Las palabras importan. Y cuando quien habla es un gobernador en ejercicio, importan todavía más. Ricardo Quintela no es un dirigente marginal ni un panelista de televisión. Es el titular del Poder Ejecutivo de La Rioja. Por eso, cuando afirma que el gobierno de Javier Milei “no puede llegar hasta el 10 de diciembre de 2027”, el problema no es retórico: es institucional.

Plantear que un presidente electo democráticamente no debe completar su mandato es, como mínimo, una irresponsabilidad política. Como máximo, una insinuación peligrosa. Más aún cuando se convoca a paros por tiempo indeterminado, movilizaciones masivas y una reacción coordinada junto a la CGT y otros gobernadores para frenar leyes votadas por el Congreso.

La democracia no es selectiva. No funciona solo cuando gobiernan los propios.

La doble vara

Quintela habla de “defender al pueblo” y se llena la boca con la palabra democracia. Pero mientras cuestiona la legitimidad de un presidente elegido por el voto popular, La Rioja atraviesa una crisis estructural que no nació en diciembre pasado.

La provincia sigue en default. Depende crónicamente de fondos nacionales. No logra diversificar su matriz productiva ni generar inversión privada sostenida. El empleo público continúa siendo el gran amortiguador social. ¿Ese es el modelo que hoy se presenta como alternativa moral frente al Gobierno nacional?

Comparar la situación actual con 2001 puede servir como recurso épico, pero también es un guiño inquietante. Argentina ya vivió la inestabilidad institucional, los helicópteros y el “que se vayan todos”. Coquetear con esa narrativa no es liderazgo: es jugar con fuego.

Paro general y presión política

El gobernador propone 24, 48, 72 o 96 horas de paro, incluso por tiempo indeterminado, hasta que se modifique o elimine una ley. Es decir: si el Congreso sanciona algo que no le gusta, la respuesta es paralizar el país hasta torcer la voluntad institucional.

Eso no es diálogo democrático. Es presión corporativa.

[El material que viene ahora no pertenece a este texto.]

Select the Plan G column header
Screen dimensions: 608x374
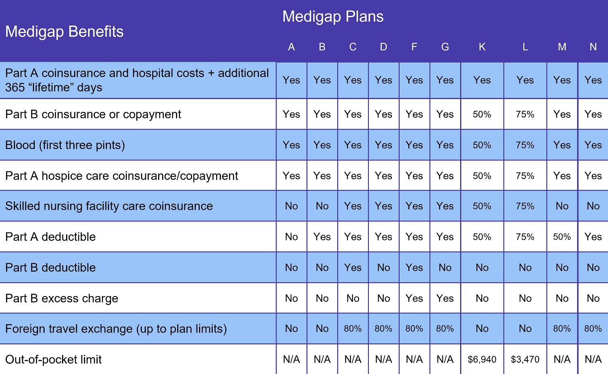[445, 47]
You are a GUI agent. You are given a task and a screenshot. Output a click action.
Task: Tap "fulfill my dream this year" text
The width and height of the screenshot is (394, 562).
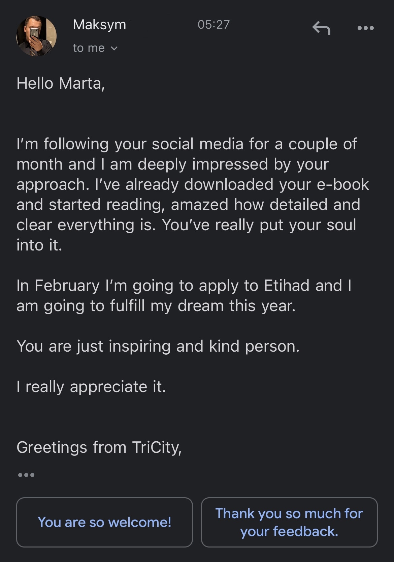click(x=202, y=306)
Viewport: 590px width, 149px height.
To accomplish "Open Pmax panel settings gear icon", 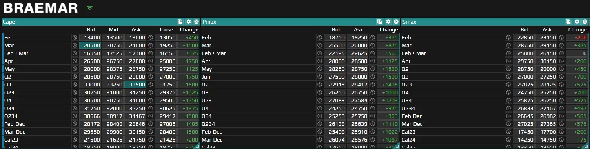I will pyautogui.click(x=388, y=22).
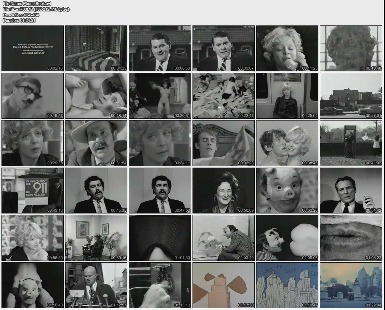Open the street with parked cars frame

tap(351, 96)
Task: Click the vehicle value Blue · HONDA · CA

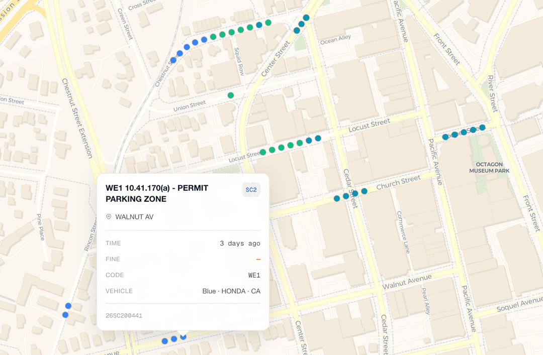Action: (x=231, y=291)
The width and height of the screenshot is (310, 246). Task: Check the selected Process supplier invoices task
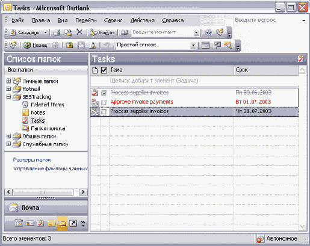click(x=104, y=112)
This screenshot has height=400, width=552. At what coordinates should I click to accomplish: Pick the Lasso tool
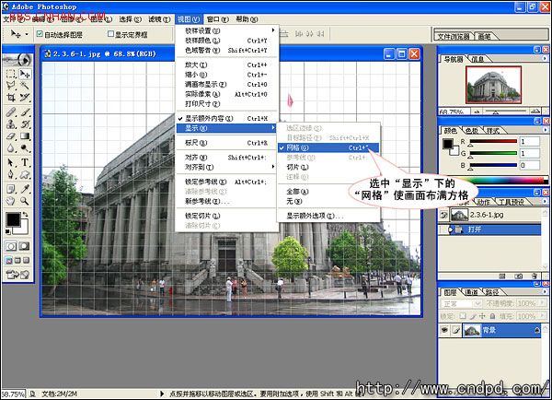pos(9,86)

Además, promueve intervenir PJ provinciales que no se alineen con la estrategia confrontativa. Habla de un movimiento “nacional” que no tolera disidencias internas. La contradicción es evidente: se exige pluralidad hacia afuera mientras se clausura hacia adentro.

Instigación disfrazada de defensa

Nadie discute el derecho a criticar. Es saludable. Pero insinuar que un gobierno no debe terminar su mandato, mientras se convoca a movilizaciones indefinidas, roza la instigación a una desestabilización política.

Y resulta paradójico que quien se presenta como guardián de la democracia adopte un discurso que tensiona sus límites.

La Rioja necesita gestión, equilibrio fiscal, modernización productiva y menos dependencia estructural. Necesita estadistas, no agitadores. Si el gobernador quiere liderar una alternativa nacional, el primer paso no es desear la caída de otro gobierno, sino demostrar resultados concretos en su propia provincia.

La democracia se defiende respetando las reglas, incluso cuando el resultado electoral no gusta. Todo lo demás es retórica inflamable.